Formula One? Are you kidding? As long as Bernie Ecclestone can weasel his way into complicating the sport any further, it doesn't have the cache that it held when Andretti won the World Driver’s Championship or when Alain Prost ruled the circuit. I will admit that I happen to like Sebastian Vettel…such the anti-Schuey (that’s multiple times World Driver’s Champ Michael Schumacher to the rest of you), if I may add! Still, the circuit is more of a circus than anything. Not my cup of tea…
It’s not Wheldon’s death that has spurned me from IndyCar. Nor it was Danica Patrick’s jump into Sprint Cup racing that caused this rift. It’s the fact that it has not discovered the laws of physics. Banking on curves does play havoc on lighter weight machines. If you go even three wide on a 15 percent bank or more, who knows what will happen to the car? That is exactly what transpired at some of the tracks on last year’s IndyCar circuit. Perhaps the street or flat circuits will help ease the pain of last year’s tragic ending. There’s always the Brickyard on Memorial Day…
That pretty much leaves sports car racing. Luckily, there are two series I could follow – The Grand Am Rolex series and the American Le Mans Series. The one thing about these series is the attainability of the technology used in these competitors. The GT cars are easy – they are exactly the same cars on the street with a few more horsepower and some better geometry for the track. Prototypes use familiar power sources – for the most part. Some are seen as test beds for tomorrow’s technologies. There is honest involvement by the manufacturers in these series – Audi, Porsche, BMW, and Honda are amongst many – to become involved in the racing aspect as well as track-level engineering of the machines they use in battle on the tarmac.
We may not be aware of other series that are not as high profiles as the ones mentioned above. Grand Am and the Sports Car Club of America offer an array of choices for the motorsport fan involving even more familiar competitors. There is talk of a B-Spec series pitting today’s subcompacts on the track. Though you may be at Road America or Watkins Glen for the big names and the main event, there’s a whole weekend of great racing to take in involving everything from older BMW M3s to Volkswagen GTIs. These racers and their machines remind me of the days when the SCCA National Championship meant a lot – such as John Buffum’s white British Leyland racers running around Road Atlanta or Mid-Ohio. The weekend racers with a truck, a trailer and a track ready Mazda Miata – those are the true heroes of motorsport!
This is why motorsport has returned to my realm once again. The idea of testing a driver’s skill in a familiar steed around a two-to-three mile course with trees on one side and a chicane on the other.

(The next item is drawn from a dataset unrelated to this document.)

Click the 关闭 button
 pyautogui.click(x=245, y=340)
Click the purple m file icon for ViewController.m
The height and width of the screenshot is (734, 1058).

You could be Elliot Forbes-Robinson, Hurley Heywood, Patrick Dempsey of “Grey’s Anatomy” or AC/DC’s Brian Johnson for one day. You may have an old warhorse with a local sponsor or a team with a huge budget, mainstream sponsorship and a crew of a dozen or so. Motorsport engages fans unlike few sports ventures do. The essence is that we all love to drive and those who take the track on any given weekend are simply fulfilling our dreams.
The fact that the Rolex 24 Hours at Daytona's official hashtag on Twitter trended higher than the NFL's Pro Bowl in Honolulu should tell you something about where the real excitement was on Sunday afternoon. Too bad there's not a race happening on Super Bowl Sunday…er, my birthday.
Besides, there's nothing wrong with watching cars go by at speed.